Okuma Metni
********************

İnanın bazen unutmak da iyi oluyor. Öyle olumsuz, öyle can sıkıcı olaylar var ki hepsini hatırlamak zihnimizi nasıl da yorardı. Alzheimer toplantılarında hep söylenen bir gerçek var; "Unuttuğunuzu hatırlamıyorsanız, kabullenmiyorsanız işte o zaman bir sorun var" deniyor.
Yazılarınızdaki içtenlik, ustalık eminim daha çok kişiye yol gösterecek, çok kişinin beyin jimnastiği yapmasını sağlayacak.
Toplumda türlü vesilelerle "kafasının tası atan" öyle çok insan var ki sizin "buruşuk" değil, "altın" tasınıza daha çok ihtiyacımız olacak.
Kilometrelerce uzaktan ama kendimi çok yakınınızda hissederek yürekten sevgilerimle...
Bazı yazılanları okurken, yazanın ses tonunu duyarım.. Senin de, ne zaman yorumlarını okusam, sanki sesinden dinliyorum yazdıklarını Makbule'm.. o içten, kısık, nazlı ama kendinden emin olan sesinden..
Yazdıklarım da zaten bir şikâyet değil.. bir kabullenişin aciz dışa vuruşu ve sunuluşu.. Ve bunu "Geriye Kalan" romanının yazarı olarak en iyi sen bilirsin.
Ben de seni zaman zaman yanımda yanıbaşımda hissediyorum ..
Size maşallah çekmek lazım Gülsen hanım.o buruşukta ne hazineler gizli. bu hazinelerin azını da olsa bizimle paylaşıyorsunuz ya.yaşlılık denmez buna.kelimeleri ne güzel hizaya getirmişsiniz diz çökmüşler önünüzde. sizi hep sağlıklı görelim.selam ve sevgiler
Ne güzel ifade etmişsin "kelimeleri hizaya getirmek" diyerek Zelişim.. Zaten benim korkum da bunca yıl hükmettiğim o kelimelerin O buruşuğun emri ile beni terketmeleri.. Güzel dileklerine sonsuz teşekkürler.

********************

Görevleriniz
1. Okuma metnini iki cümleyle özetleyiniz.
2. Okuma metnine göre Alzheimer toplantılarında hep söylenen gerçek nedir?

Veri Kesiti
********************

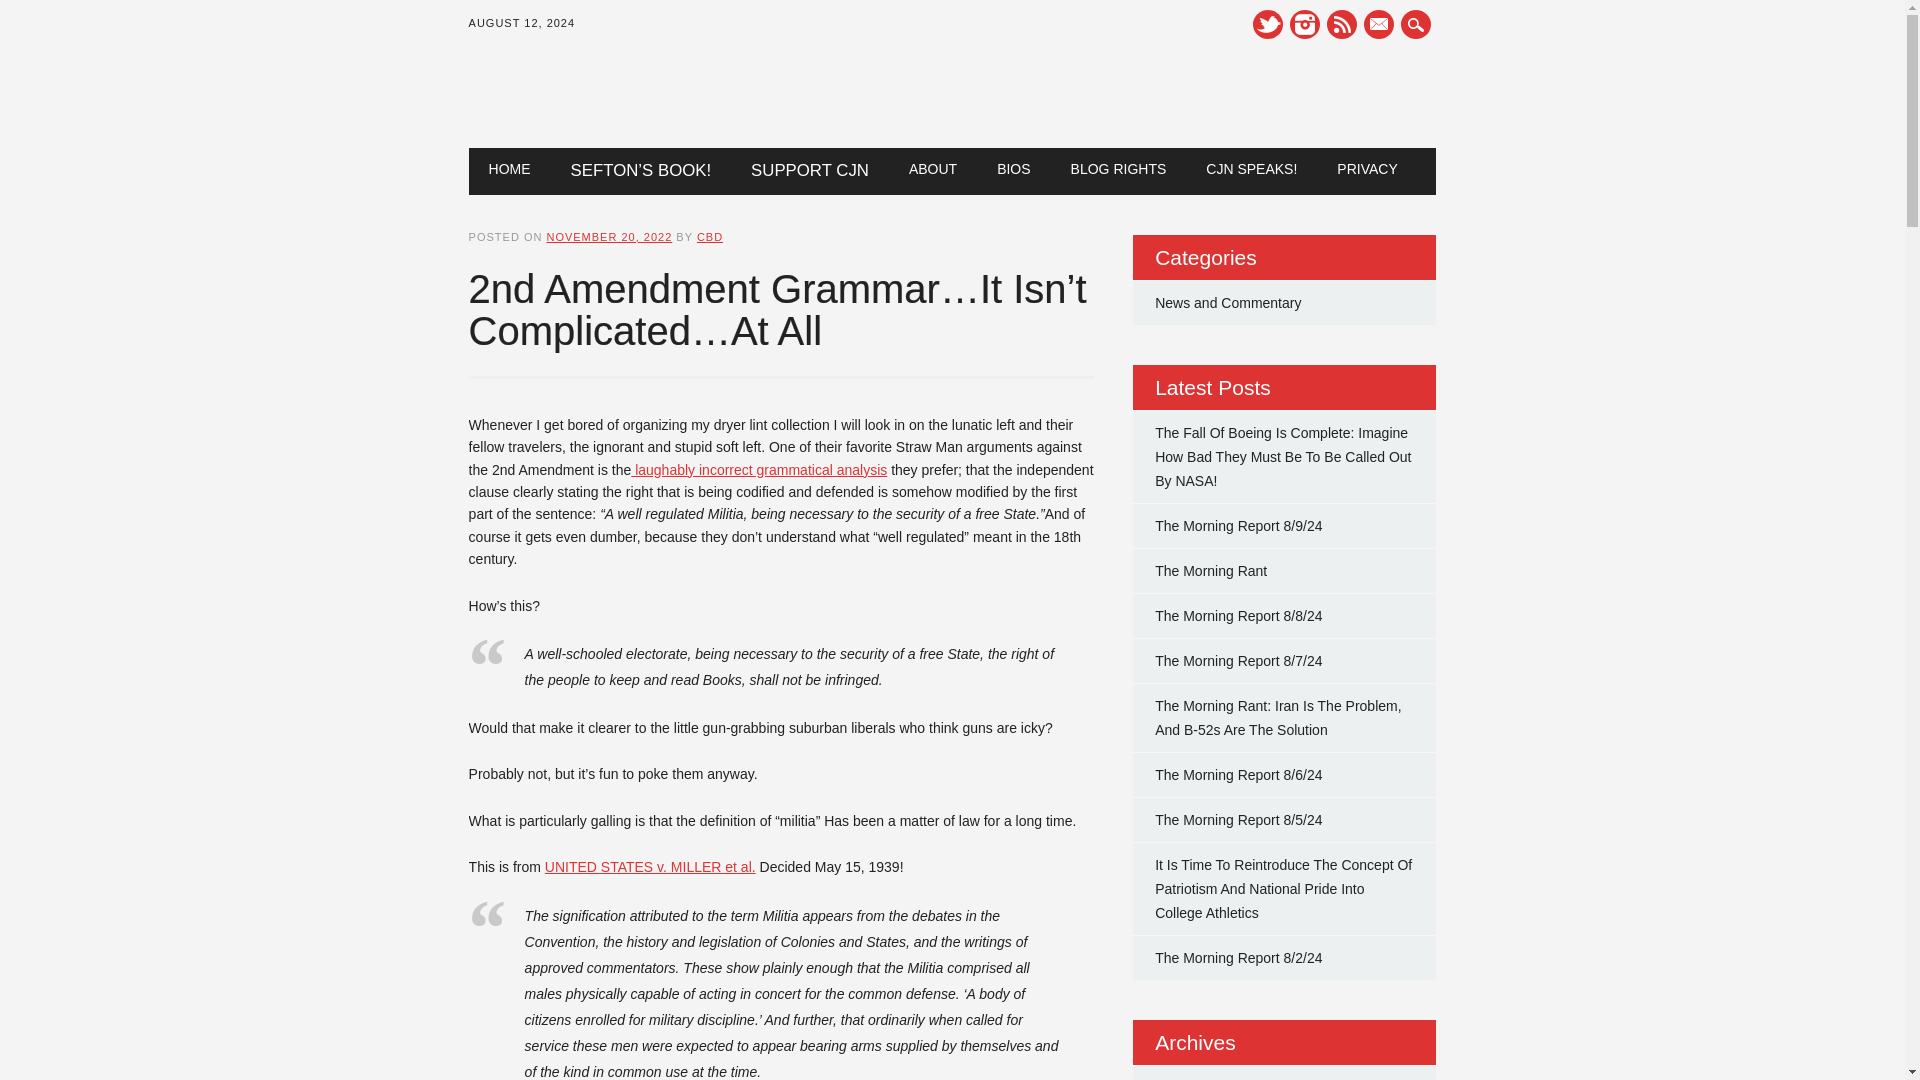 Image resolution: width=1920 pixels, height=1080 pixels. Describe the element at coordinates (1014, 168) in the screenshot. I see `BIOS` at that location.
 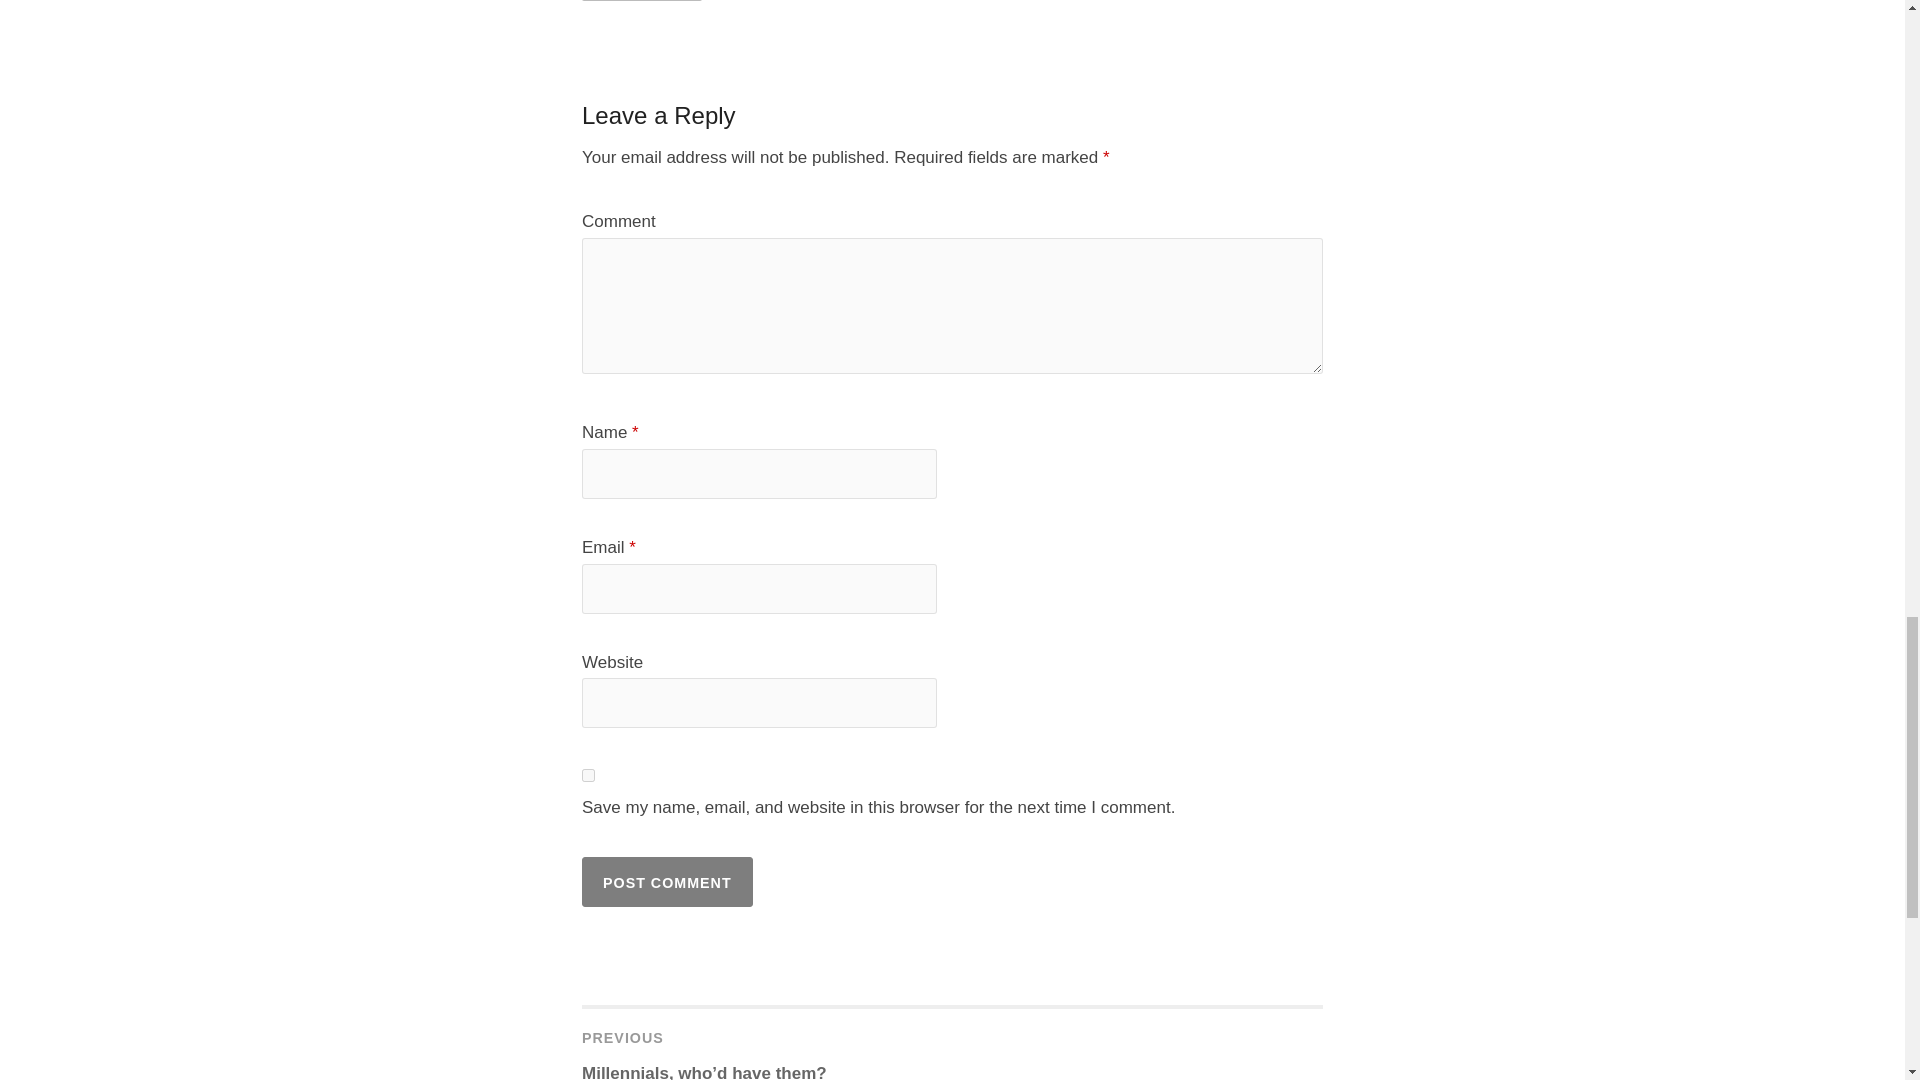 What do you see at coordinates (666, 882) in the screenshot?
I see `Post Comment` at bounding box center [666, 882].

********************

Görev Yanıtları
1. Yorum yazanlar, bazen unutmanın iyi olduğunu, yazıların içtenliği ve ustalığıyla pek çok kişiye yol göstereceğini ve o "buruşuk" tasta hazineler gizli olduğunu dile getirir. Verilen yanıtlarda ise yazılanların bir şikâyet değil, bir kabullenişin dışa vuruşu olduğu ve asıl korkunun, yıllarca hükmedilen kelimelerin o buruşuğun emriyle yazanı terk etmesi olduğu belirtilir.

2. Unuttuğunuzu hatırlamıyor ve kabullenmiyorsanız, işte o zaman bir sorun vardır.